Beranda / Hukum dan HAM / Gedung HAM Kini Bernama KH Abdurrahman Wahid: Mengabadikan Warisan Kemanusiaan Gus Dur

Gedung HAM Kini Bernama KH Abdurrahman Wahid: Mengabadikan Warisan Kemanusiaan Gus Dur

JAKARTA, CERITANEGERI — Sebuah babak baru ditulis dalam sejarah hak asasi manusia Indonesia. Menteri Hak Asasi Manusia, Natalius Pigai, resmi menamai gedung kementeriannya sebagai Gedung KH Abdurrahman Wahid, Senin (10/11/2025).

Penetapan itu dilakukan setelah Presiden Prabowo Subianto menetapkan KH Abdurrahman Wahid (Gus Dur) sebagai Pahlawan Nasional.

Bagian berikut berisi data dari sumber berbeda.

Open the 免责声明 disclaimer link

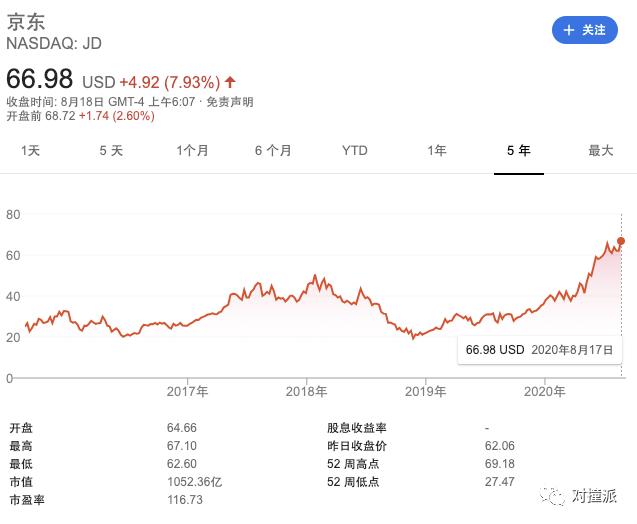(x=230, y=102)
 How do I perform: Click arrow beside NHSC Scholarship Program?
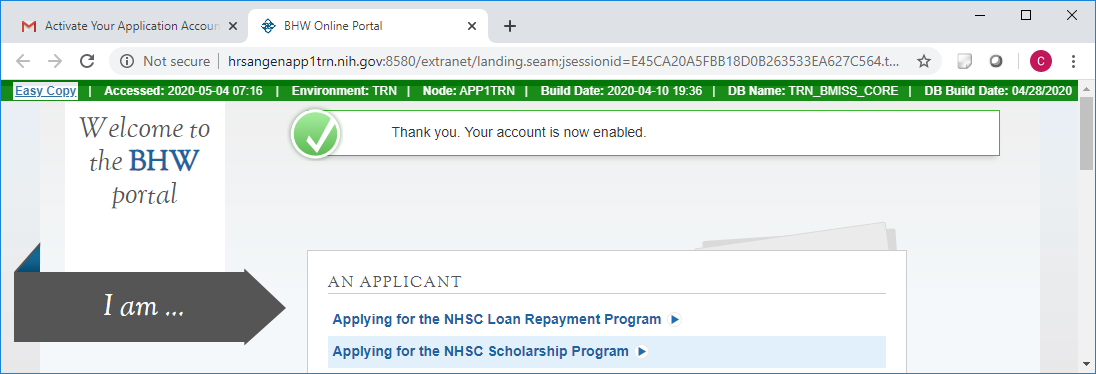(642, 352)
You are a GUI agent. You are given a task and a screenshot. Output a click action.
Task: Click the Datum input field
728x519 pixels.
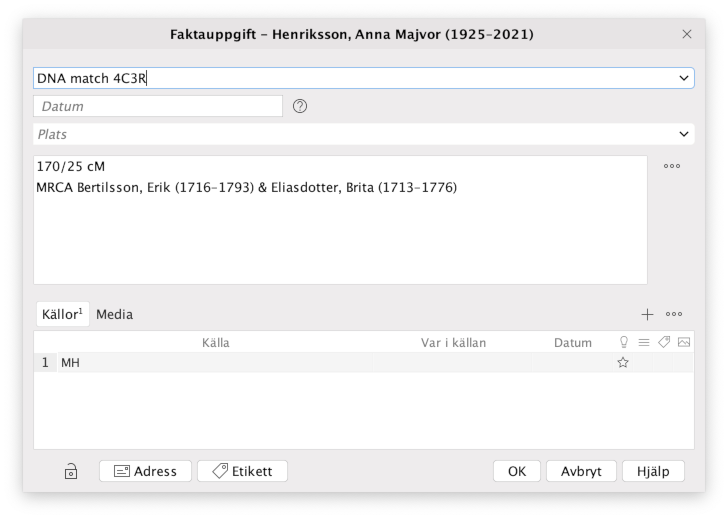[x=158, y=106]
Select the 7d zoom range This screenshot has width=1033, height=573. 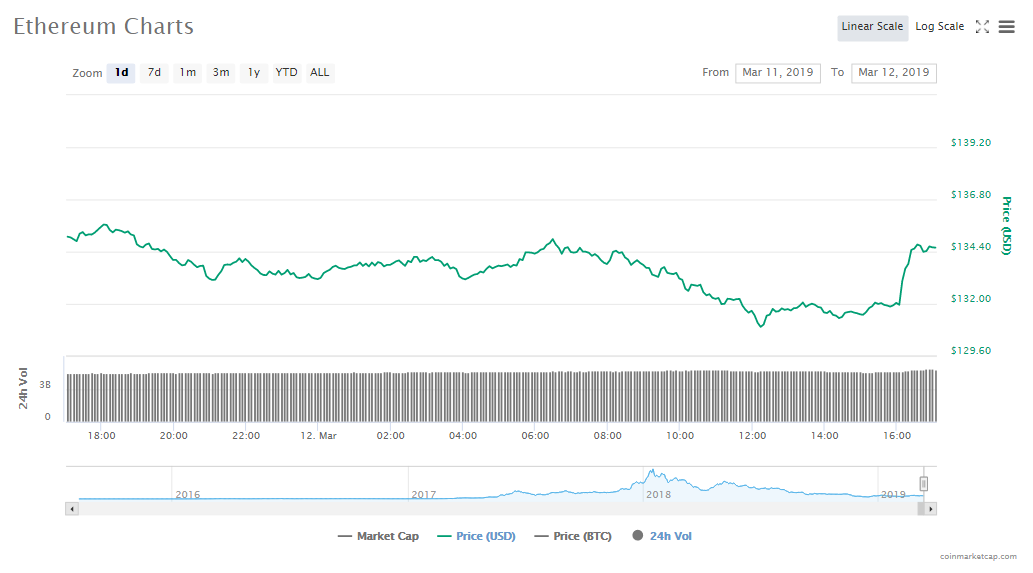pyautogui.click(x=154, y=73)
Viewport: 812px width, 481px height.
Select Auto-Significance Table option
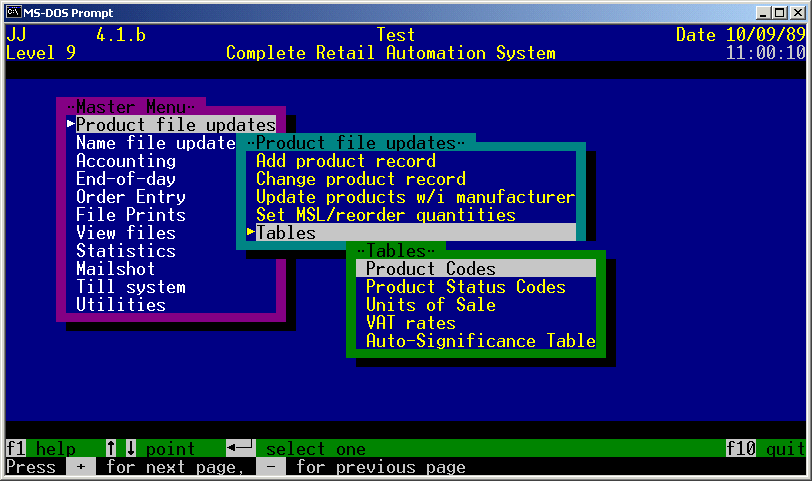(x=480, y=341)
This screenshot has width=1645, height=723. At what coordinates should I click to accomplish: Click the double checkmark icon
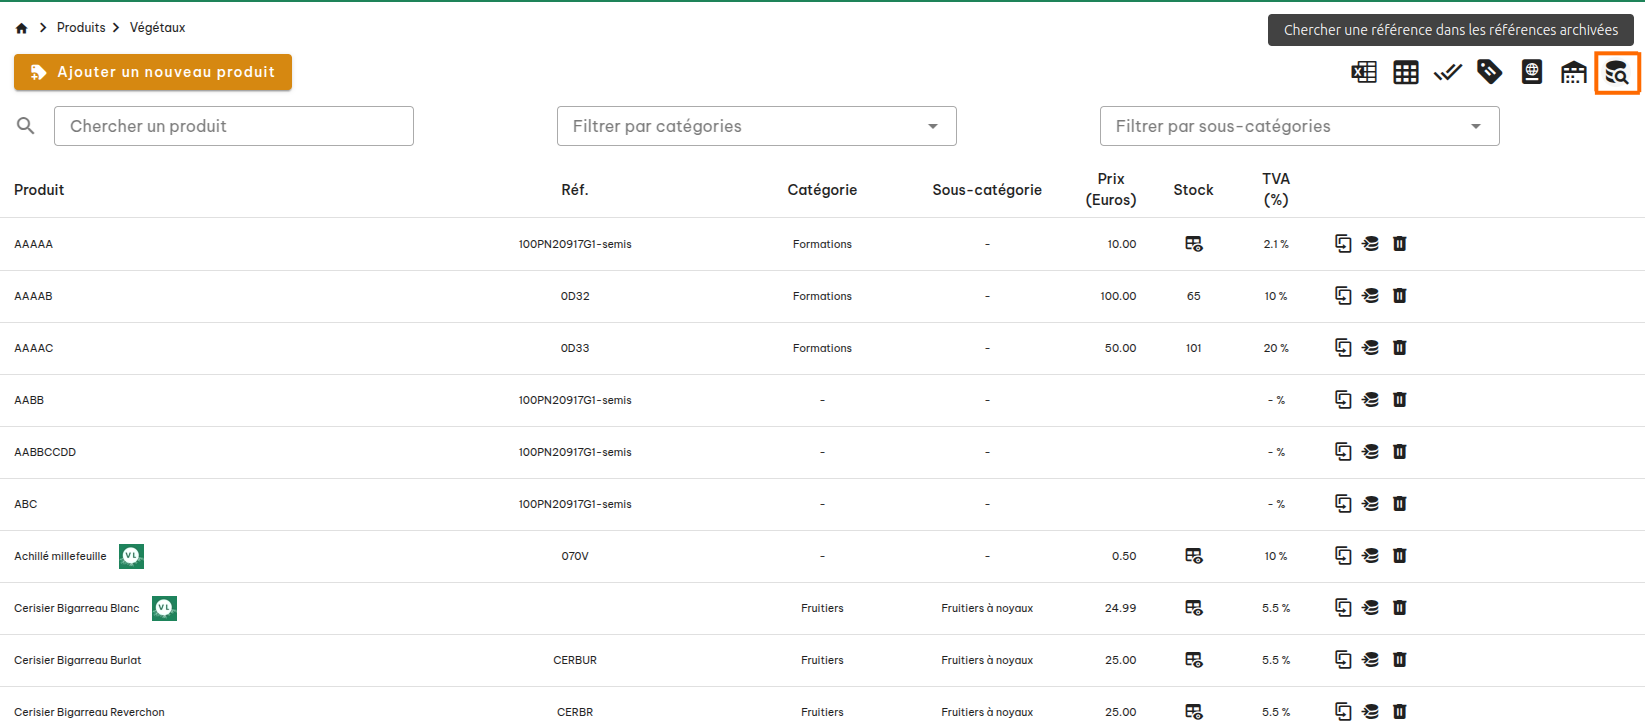(1447, 72)

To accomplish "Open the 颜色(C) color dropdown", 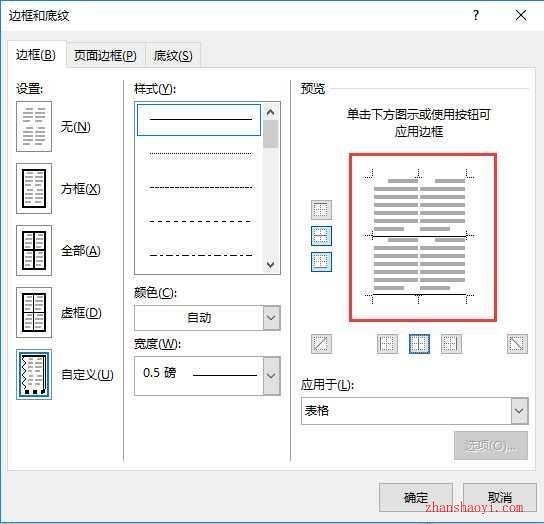I will point(207,318).
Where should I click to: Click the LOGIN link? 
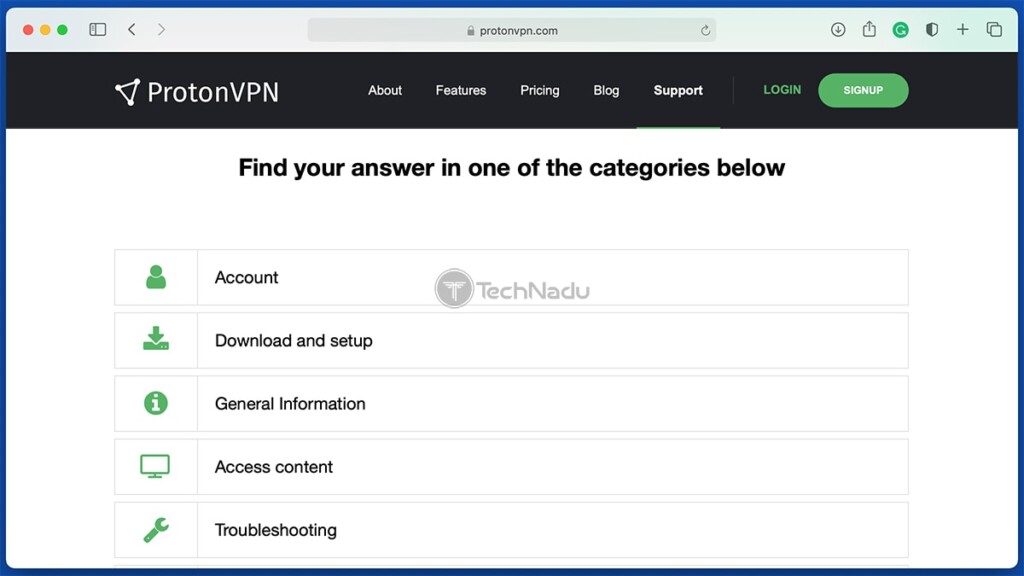coord(782,90)
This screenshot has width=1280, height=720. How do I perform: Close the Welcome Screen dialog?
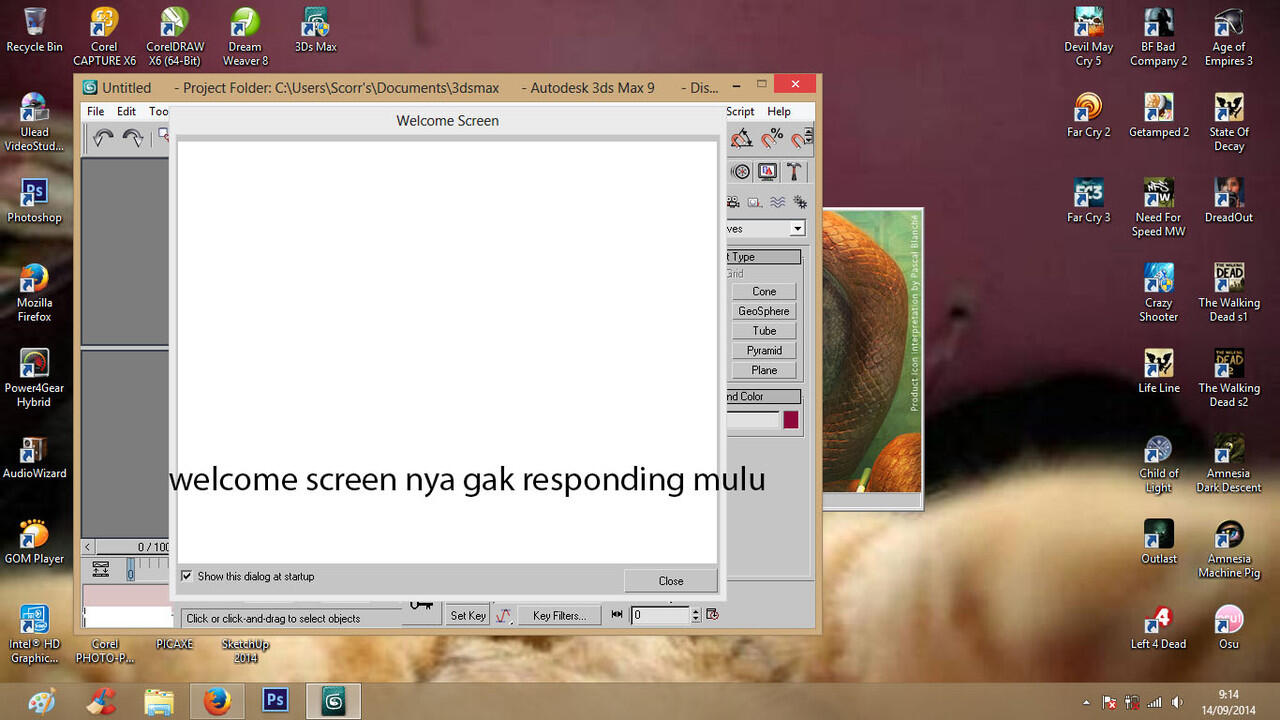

Pigai menyebut, penamaan ini bukan sekadar seremoni, tetapi bentuk penghormatan terhadap peran besar Gus Dur dalam menegakkan martabat manusia di tengah perbedaan.

“Ini bentuk penghormatan atas peran dan jasa beliau dalam bidang Hak Asasi Manusia. Gus Dur adalah tokoh dan pejuang HAM,” ujar Pigai.

Gedung berlantai sembilan itu diharapkan menjadi pusat peradaban HAM — ruang yang memelihara nilai kemanusiaan sebagaimana semangat yang diperjuangkan Gus Dur.

Bagi Pigai, Gus Dur adalah arsitek moral yang meletakkan dasar HAM di Indonesia.
Ia tidak hanya berbicara soal hak asasi manusia dalam tataran konsep, melainkan menjadikannya praktik politik dan moral.

“Kebijaksanaan Gus Dur menekankan bahwa setiap manusia berhak diperlakukan secara bermartabat tanpa memandang suku, agama, ras, atau golongan,” tutur Pigai.

Saat menjabat Presiden, Gus Dur membentuk Kementerian HAM, mencabut Tap MPRS No. XXV/1966 tentang larangan ajaran Marxisme-Leninisme, dan menghapus berbagai kebijakan diskriminatif yang membatasi ruang kebebasan warga negara.

Pigai juga menyinggung pendekatan humanis Gus Dur terhadap Papua.
Alih-alih represif, Gus Dur memilih dialog dan rekonsiliasi, bahkan memulihkan nama “Papua” yang sempat dilarang digunakan.

“Beliau menempatkan masyarakat Papua sebagai subjek, bukan objek. Itu bentuk penghormatan terhadap martabat manusia,” ucap Pigai.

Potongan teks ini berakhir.